“No, I’m not worried about you. But I don’t have time to deal with a dead body in my backyard. Took forever to bury the last one.”
“Funny,” he said and if I squinted, I thought he might be smiling. “I’m fine. Don’t worry about me. I have plenty to keep me warm.”
“Okay.” I took a step backwards. “Well, good.”
I could still leave a couple blankets out on the back porch. Just in case.
“Night, Eleanor.”
I scowled at the use of my full name. Only my mom called me that and it usually involved yelling at me until next Tuesday. “Night, Gil.”
ELEVEN
Love is a feeling. That’s all.
—JOSEPHINE, AGE 12
From the sticky note correspondence of Gilbert Dalton and Ellie Sterns:
Eleanor—
What’s the Wi-Fi password?
—Gilbert
P.S. Thanks for the extra blankets.
Gil—
Glad you asked. I just changed it.
Password: YouNeedToPayForHalfOfThis
(Caps sensitive)
—Ellie
P.S. I left them outside for the feral cats that come around. But I guess it’s okay if you use them.
“So, what’s he like?” Ali asked. She was sprawled on the oversized sectional couch in Chris and Mae’s living room. A room that had been stripped to its bones as soon as Chris bought the place.

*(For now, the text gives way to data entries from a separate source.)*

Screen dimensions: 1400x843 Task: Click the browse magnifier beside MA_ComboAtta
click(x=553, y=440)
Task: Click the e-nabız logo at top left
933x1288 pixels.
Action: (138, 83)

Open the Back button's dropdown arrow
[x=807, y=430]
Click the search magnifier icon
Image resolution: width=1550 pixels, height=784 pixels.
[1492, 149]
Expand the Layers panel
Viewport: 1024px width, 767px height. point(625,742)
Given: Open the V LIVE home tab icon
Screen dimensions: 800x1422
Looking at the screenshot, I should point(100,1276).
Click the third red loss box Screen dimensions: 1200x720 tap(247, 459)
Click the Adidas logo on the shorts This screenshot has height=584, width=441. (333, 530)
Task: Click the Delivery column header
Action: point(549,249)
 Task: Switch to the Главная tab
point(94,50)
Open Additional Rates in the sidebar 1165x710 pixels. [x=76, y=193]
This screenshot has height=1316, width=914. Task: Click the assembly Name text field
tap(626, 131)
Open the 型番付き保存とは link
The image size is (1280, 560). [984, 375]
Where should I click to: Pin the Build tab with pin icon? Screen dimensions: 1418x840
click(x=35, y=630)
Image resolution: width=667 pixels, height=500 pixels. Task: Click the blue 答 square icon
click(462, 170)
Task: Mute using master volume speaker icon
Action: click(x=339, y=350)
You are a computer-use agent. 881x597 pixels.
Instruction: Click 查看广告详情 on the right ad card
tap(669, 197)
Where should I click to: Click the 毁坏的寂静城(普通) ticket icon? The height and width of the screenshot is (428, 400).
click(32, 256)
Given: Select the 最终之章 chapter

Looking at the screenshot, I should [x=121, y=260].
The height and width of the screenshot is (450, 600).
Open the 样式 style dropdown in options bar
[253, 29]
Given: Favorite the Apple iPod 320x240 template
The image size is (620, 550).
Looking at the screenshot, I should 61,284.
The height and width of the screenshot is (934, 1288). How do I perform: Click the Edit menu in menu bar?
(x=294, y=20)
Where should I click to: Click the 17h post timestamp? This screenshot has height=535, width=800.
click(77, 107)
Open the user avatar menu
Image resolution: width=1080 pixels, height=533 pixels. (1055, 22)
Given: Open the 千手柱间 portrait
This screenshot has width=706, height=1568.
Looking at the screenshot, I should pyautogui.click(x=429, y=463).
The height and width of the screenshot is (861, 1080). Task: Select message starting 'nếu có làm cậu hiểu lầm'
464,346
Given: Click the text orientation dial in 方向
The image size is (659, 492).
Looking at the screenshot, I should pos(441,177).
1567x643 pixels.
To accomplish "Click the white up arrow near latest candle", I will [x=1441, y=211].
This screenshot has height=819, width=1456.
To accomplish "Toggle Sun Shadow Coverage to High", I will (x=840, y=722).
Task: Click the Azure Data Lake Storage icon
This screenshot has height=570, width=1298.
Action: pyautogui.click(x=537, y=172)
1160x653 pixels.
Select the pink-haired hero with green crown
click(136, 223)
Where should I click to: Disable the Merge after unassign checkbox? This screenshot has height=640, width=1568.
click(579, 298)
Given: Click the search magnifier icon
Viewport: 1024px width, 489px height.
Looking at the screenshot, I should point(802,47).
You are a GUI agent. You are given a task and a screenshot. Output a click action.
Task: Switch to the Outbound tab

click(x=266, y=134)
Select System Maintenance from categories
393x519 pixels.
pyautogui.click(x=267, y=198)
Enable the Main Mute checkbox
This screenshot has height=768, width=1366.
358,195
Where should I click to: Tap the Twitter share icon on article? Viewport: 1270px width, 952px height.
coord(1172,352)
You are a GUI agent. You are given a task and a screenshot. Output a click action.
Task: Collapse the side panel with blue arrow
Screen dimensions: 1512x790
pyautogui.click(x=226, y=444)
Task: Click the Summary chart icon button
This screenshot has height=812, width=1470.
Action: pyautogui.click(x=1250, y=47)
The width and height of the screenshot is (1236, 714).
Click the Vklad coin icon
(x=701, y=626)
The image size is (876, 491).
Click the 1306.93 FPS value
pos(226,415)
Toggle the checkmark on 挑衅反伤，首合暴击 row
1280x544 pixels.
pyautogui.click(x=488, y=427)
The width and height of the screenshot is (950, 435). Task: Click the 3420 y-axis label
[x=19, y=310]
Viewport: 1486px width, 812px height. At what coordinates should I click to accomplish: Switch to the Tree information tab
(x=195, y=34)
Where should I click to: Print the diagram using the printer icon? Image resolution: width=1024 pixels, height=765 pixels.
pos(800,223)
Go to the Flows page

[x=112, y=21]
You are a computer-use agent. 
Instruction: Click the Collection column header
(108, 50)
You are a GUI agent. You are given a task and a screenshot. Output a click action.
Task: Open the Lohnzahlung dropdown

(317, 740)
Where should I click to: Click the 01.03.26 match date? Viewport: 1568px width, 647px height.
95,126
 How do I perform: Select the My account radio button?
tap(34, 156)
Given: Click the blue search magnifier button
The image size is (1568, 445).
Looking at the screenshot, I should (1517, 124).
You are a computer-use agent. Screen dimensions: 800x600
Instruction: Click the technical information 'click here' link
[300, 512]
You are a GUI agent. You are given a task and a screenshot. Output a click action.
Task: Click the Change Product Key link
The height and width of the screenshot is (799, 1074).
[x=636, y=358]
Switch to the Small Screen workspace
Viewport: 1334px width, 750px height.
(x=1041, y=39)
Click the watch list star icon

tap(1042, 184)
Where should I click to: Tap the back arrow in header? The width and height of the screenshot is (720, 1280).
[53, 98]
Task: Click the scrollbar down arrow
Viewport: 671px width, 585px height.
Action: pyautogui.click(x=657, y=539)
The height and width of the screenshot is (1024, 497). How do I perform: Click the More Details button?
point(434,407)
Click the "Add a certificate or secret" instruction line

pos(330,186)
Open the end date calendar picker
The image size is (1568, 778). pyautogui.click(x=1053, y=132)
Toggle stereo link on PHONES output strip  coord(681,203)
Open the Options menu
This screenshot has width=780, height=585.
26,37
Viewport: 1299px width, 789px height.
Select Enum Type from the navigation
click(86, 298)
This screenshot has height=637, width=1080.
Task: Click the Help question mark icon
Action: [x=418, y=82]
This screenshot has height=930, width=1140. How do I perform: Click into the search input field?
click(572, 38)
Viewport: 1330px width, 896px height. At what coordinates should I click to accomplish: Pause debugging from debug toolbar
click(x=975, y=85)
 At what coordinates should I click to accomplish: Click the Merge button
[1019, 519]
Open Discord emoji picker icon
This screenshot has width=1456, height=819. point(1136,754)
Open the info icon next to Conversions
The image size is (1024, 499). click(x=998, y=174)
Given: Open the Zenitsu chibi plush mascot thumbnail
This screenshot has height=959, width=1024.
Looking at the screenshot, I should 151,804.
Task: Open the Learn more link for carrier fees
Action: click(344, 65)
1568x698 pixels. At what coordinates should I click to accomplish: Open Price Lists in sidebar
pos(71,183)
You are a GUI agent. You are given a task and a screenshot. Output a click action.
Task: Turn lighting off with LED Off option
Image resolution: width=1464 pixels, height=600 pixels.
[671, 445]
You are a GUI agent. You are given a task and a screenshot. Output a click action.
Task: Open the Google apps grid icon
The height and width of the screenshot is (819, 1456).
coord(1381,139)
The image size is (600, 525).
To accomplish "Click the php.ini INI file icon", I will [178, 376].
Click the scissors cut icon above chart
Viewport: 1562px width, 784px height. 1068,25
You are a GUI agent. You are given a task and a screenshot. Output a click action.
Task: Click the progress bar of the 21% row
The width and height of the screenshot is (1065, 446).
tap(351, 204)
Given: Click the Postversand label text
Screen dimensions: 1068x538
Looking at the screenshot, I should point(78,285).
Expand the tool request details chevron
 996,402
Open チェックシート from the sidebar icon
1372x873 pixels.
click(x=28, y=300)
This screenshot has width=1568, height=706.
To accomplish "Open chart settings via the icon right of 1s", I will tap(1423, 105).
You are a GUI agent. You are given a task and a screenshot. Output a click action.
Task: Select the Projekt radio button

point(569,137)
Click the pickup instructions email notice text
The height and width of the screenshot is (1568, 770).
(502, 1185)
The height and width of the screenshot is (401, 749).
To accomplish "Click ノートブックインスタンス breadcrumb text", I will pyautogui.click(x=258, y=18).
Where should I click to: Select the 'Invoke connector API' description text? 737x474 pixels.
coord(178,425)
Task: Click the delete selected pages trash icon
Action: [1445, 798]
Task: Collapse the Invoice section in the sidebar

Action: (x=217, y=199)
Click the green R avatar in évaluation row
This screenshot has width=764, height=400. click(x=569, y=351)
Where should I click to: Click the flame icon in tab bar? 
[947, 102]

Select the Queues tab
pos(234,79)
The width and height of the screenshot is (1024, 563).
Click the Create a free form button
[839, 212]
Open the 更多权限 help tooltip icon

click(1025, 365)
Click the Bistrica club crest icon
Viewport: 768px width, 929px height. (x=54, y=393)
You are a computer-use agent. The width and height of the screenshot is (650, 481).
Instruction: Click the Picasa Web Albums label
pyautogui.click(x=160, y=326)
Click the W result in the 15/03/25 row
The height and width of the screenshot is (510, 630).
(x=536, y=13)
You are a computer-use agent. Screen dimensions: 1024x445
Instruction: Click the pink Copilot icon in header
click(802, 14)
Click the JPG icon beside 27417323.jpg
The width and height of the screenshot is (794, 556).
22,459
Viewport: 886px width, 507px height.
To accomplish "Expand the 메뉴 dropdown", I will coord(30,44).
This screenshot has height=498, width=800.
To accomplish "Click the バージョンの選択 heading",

The previous owners had been into Hunter Chic, which I didn’t even know was a thing until I saw the house for the first time. Let’s just say there were a whole lot of stuffed animals. The dead, glassy-eyed kind. All of them found new homes except for Chuck, the nine-foot moose that lived in their oversized living room with the vaulted ceiling and huge stone fireplace. Mae claimed some kind of sentimental feelings toward it; Chris said he had no idea how the moose got into the house and even less of an idea of how to get it out.
They decorated Chuck for the holidays. Twinkle lights at Christmas, an Uncle Sam hat for Fourth of July, that sort of thing. Right this minute, paper hearts hung off his antlers in honor of upcoming Valentine’s Day.
He was staring at me right now. His mournful dark eyes seemed to say,How did my life turn out this way?Chuck and I—we were kindred spirits, I think.
I fisted the throw pillow on my lap. “He’s a jerk.”
Mae paused in her total demolition of a plate of loaded nachos which she’d rested on the top of her pregnant stomach like it was a shelf. “Iris said he’s hot.”
“Iris says a lot of things,” I muttered. “He’s very…uptight.”
“Oh? Uptight how?”
I shrugged. “I don’t know. Doesn’t seem overly friendly, stern. He probably irons his underwear and socks. That kind of uptight.”
“Frankie said he seemed pretty decent,” Ali said. Frankie, the deputy who’d come to the house that night, was also Ali’s brother. Everyone was related to everyone in this town if you dug deep enough.